Supplied text –

........

4. Try at home play therapy to help your child feel more connected to you.

Children generally behave better when they feel connected to their parents.   At home play therapy is a heavily researched way to connect deeply and quickly with our kids of ALL ages.

Here’s a quick overview of how to do at home play therapy:

  1. For twenty minutes a couple of times a week, go somewhere in the house with your child where you can be together one-on-one.
  2. Let them pick the activity you are going to do (for a younger child, this could be playing with a toy.  With an older child this could be watching their favorite YouTube videos or listening to their favorite music).
  3. For the entire twenty minutes let your child lead the activity.  You DO NOT take charge ever (unless they’re doing something dangerous)
  4. Your only jobs during this time are to be present in your child’s world AND to “narrate” what is happening like a sports caster narrates a sporting event.  For example: if your child is building something you would simply say “Oh look, you’re putting those blocks together” or “You really like this video”.

Why at-home play therapy works:

It helps your child feel special to you and SEEN by you.  It also helps your child feel safe showing you what’s important to them.  That creates a special bond between you and the child.

Play therapy also helps parents.  During the play therapy session, you get to just enjoy your child.  You don’t have to tell them what to do or what not to do.  You aren’t focused on their negative behavior.  Rather, you just get to see how beautiful they are.  It’s also kind of relaxing.  Grown ups don’t take a lot of time to just relax and be in the present.  This allows you to do just that.

NOTE: To listen to a whole podcast episode on at home play therapy, go here.

5. Learn about more options

Know that there is something that works for each child-you just might not have found it yet.  You may need some extra tools from a professional or from another parent you trust.

Mike Fitch likes to use this analogy.  Imagine that you are trying to build a house using only a screw driver.  That would be a challenging experience.  It would be easier if you had a screw driver, a hammer, a saw, etc.  The same is true of parenting.  You may be working really hard at trying to find a consequence that works, but you may need someone to give you some additional tools, tools you’ve never thought of before.  Needing additional tools doesn’t make you a bad parent.  In fact, we think that seeking out tools makes you a great parent!  Wouldn’t it be nice to have a tool belt full of options?

6. Try being consistent for a little longer.

One of the first questions Mike asks his clients is “How long have you tried and how consistent have you been?”  He says that parents usually get a little embarrassed because maybe they haven’t tried a specific consequence long enough or they haven’t been 100% consistent.  If this is you, please don’t be embarrassed.  However, you do need to know these facts:

  1.   It can take up to a month of you being absolutely consistent before a child will start to change their behavior.  Your child is used to behaving a certain way and it can take weeks for him to change.  It also takes time for a child to believe that you are going to be consistent.  However, with consistency, even the toughest child can change.
  2. Letting a behavior slide even once a month can reinforce that negative behavior.  This is just the way that the brain works.  Does it stink for us as parents?  Yes!  But now that you know this, you know how consistent you’re going to need to be.  Man, it’s inconvenient but worth it in the end.

7. Think about what motivates your child.

Some consequences don’t work because they are too small and the child doesn’t care about it.  On the other hand, some consequences don’t work because they are so extreme that the child loses hope and motivation.  The best consequences are big enough to motivate the child to not misbehave, but small enough that the child isn’t in trouble all of the time.

NOTE: For an entire podcast on consequences, go here.

8. Be open minded.

Mike has many parents who refuse to try any of the ideas that he gives them.  They’ve decided that nothing will work and the whole sessions they say that over and over again.   You need to have an open mind that something could work even if it takes a lot of effort on your part.

........

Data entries
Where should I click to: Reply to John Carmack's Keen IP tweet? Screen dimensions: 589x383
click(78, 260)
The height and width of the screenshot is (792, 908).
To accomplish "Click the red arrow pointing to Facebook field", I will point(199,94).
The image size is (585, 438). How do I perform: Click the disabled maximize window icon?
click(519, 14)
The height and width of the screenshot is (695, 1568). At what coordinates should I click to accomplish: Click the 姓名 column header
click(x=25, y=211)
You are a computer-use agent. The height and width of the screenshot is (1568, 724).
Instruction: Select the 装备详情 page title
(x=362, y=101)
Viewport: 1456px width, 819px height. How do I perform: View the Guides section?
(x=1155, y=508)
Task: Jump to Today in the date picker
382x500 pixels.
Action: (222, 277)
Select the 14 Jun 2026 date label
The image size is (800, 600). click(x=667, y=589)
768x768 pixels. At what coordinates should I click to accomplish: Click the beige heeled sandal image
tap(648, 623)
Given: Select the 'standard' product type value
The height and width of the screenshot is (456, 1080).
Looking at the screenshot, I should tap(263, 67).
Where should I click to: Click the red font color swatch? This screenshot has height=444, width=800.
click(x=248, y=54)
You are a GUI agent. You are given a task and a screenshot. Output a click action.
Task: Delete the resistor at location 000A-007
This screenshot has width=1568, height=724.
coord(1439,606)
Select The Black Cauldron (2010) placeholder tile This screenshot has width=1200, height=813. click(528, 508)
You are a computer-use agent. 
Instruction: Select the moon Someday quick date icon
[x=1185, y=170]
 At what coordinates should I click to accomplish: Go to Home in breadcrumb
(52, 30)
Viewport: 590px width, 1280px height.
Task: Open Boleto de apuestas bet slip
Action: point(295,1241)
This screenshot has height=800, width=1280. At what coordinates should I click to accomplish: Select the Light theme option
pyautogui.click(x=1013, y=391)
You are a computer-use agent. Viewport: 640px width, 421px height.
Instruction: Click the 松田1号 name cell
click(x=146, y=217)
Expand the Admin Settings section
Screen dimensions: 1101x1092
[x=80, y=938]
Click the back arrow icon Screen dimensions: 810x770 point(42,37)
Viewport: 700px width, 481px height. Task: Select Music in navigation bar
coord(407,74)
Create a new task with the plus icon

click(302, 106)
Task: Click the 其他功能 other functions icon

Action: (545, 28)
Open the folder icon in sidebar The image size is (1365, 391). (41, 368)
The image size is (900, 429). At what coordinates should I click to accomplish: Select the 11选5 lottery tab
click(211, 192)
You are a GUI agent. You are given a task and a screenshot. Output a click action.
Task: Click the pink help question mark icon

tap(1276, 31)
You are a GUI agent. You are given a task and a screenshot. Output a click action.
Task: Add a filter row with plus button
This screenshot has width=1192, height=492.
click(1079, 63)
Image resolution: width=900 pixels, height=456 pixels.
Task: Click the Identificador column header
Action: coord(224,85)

........

Exercise tasks –
1 > List every numbered section heading in the parenting article.
2 > Reproduce the stretch of the parenting article from "1.   It can" through "motivates your child.".

Task-by-task answers –
1 >
4. Try at home play therapy to help your child feel more connected to you.
5. Learn about more options
6. Try being consistent for a little longer.
7. Think about what motivates your child.
8. Be open minded.

2 >
1.   It can take up to a month of you being absolutely consistent before a child will start to change their behavior.  Your child is used to behaving a certain way and it can take weeks for him to change.  It also takes time for a child to believe that you are going to be consistent.  However, with consistency, even the toughest child can change.
  2. Letting a behavior slide even once a month can reinforce that negative behavior.  This is just the way that the brain works.  Does it stink for us as parents?  Yes!  But now that you know this, you know how consistent you’re going to need to be.  Man, it’s inconvenient but worth it in the end.

7. Think about what motivates your child.